> [Records to use]
______

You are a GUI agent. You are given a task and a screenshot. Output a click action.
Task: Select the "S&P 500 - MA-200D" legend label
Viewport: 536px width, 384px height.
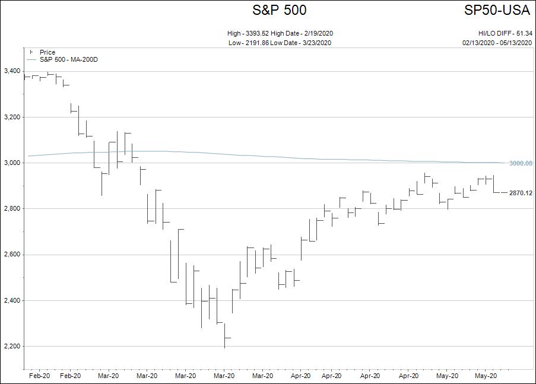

______

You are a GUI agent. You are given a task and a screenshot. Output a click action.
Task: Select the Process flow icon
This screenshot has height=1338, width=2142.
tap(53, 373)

______

> [Task item] Please state how many lines in the preceding material contain the word "Select", with no other output.

> [Output for this task] 2